Comments/Context: When we turn back to look at the earliest photographic studies of motion, the work of Eadweard Muybridge tends to get top billing. Muybridge famously used a complex camera setup to unravel the mystery of where the legs actually are during a horse’s gallop, and he went on to make a broad array of studies of men and women walking, playing, and doing everyday chores and of animals of all shapes and sizes moving through the world. His approach was built on the idea of time slicing, where individual exposures were made at discrete intervals and aggregated into sequential displays that unpacked the details of the specific progression.

Étienne-Jules Marey often plays second fiddle to Muybridge in the history books. And while they were both interested in providing a scientific basis for the flight of birds or the gait of humans, Marey took a decidedly different approach, gathering his multiple exposures into a single frame. This method allowed the elements of time and space to be measured more accurately – when the exposures are effectively piled on top of each other, it is much easier to see how far a wing or a foot traveled during the interval between exposures, or to measure how many intervals (and therefore how much time) was needed for a hammering arm to travel a certain distance to hit an anvil.
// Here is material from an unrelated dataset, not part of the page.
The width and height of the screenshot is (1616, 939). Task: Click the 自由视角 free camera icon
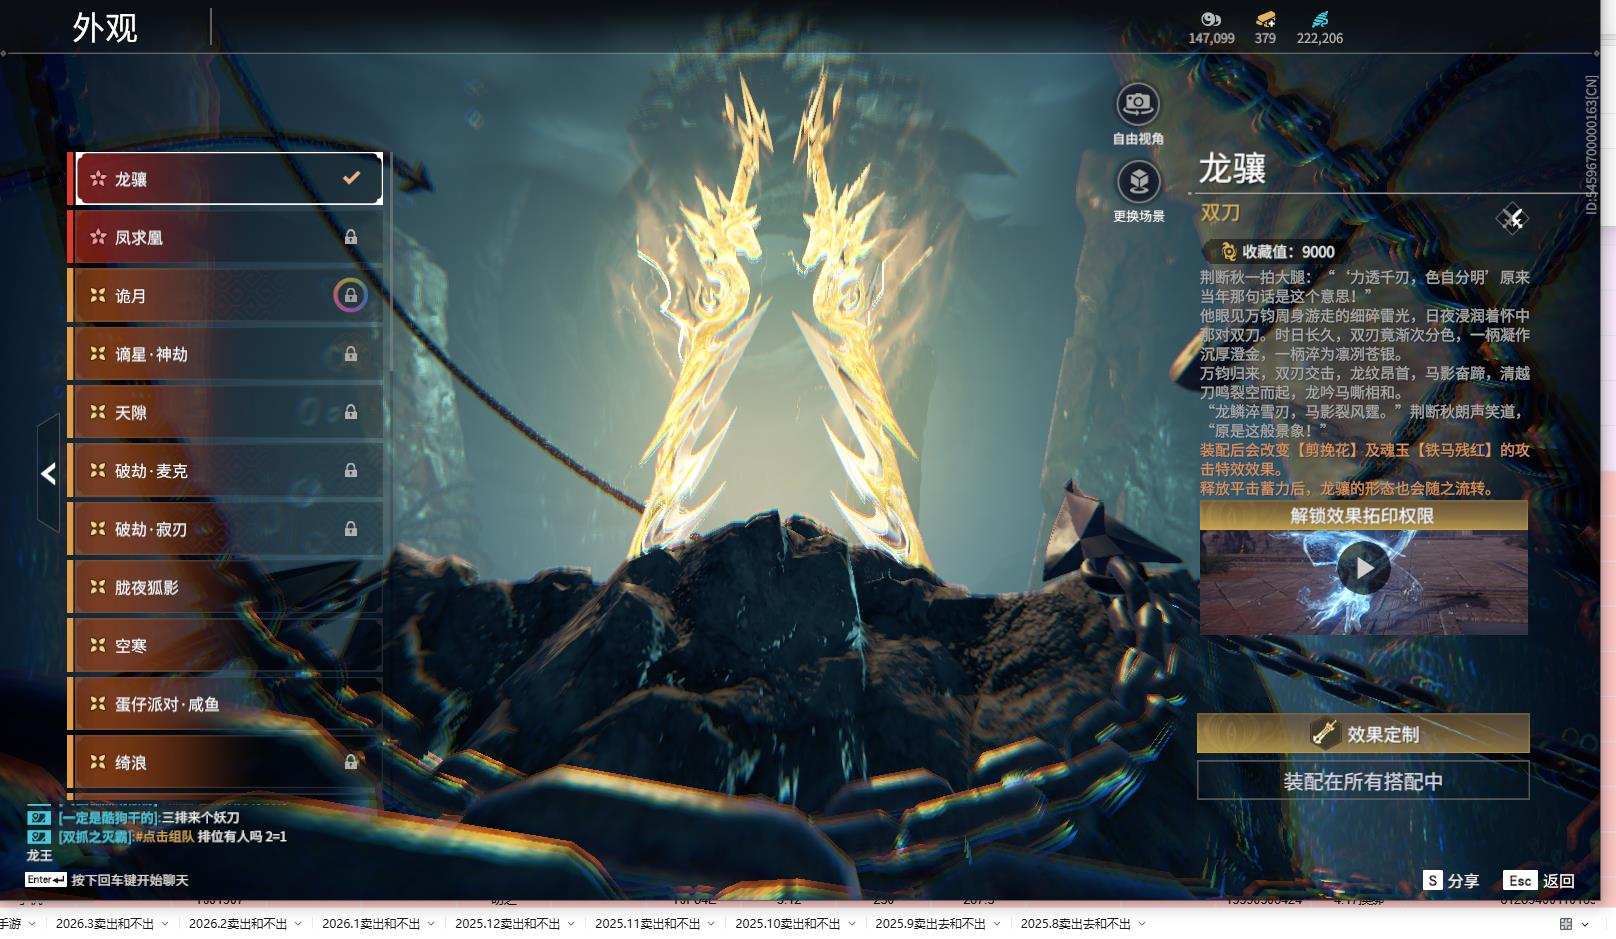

Marey called this “chronophotography”, and over time, his innovations led to a “gun” that shot exposures at 12 frames per second, and proto-cinematic efforts that brought the image-making speed up to 60 frames per second.

In the past few years, Liz Deschenes has been looking back at these early days of photography as jumping off points for her own artistic inspiration, and this show reconsiders Marey’s insights within the context of Deschenes’ own experiments. The affinity between the two lies in the idea of a photograph measuring time and space rather than acting as a representation of some kind of pictorial reality. Deschenes has built her career on making sophisticated images that use process, resulting texture, and even nuances of display (like the play of light across a work) as their subject matter, so much of Marey’s original thinking actually falls into line with her own.

The show is spread across the gallery’s two exhibit spaces, with separate bodies of work filling each location. In the larger Eldridge Street space, Deschenes has installed four sets of photograms that interrogate our experience of passing time. Each work is a series of vertical strips arranged as a uniform sequence, with the individual strips hung 5 inches apart. The four works mimic the idea of “frames per second”, with the number and width of the strips changing to match either a 60, 45, 30, of 15 frames per second model. In FPS (60), there are 60 vertical strips, each 2.5 inches wide; in FPS (45), there are 45 vertical strips, each 5 inches wide; in FPS (30), there are 30 vertical strips each 10 inches wide, and in FPS (15), there are 15 vertical strips, each 25 inches wide. The effect of all this careful math is that the four works break the hanging (and in-between) space into different rhythms, the progression moving from staccato lines to thick blocks.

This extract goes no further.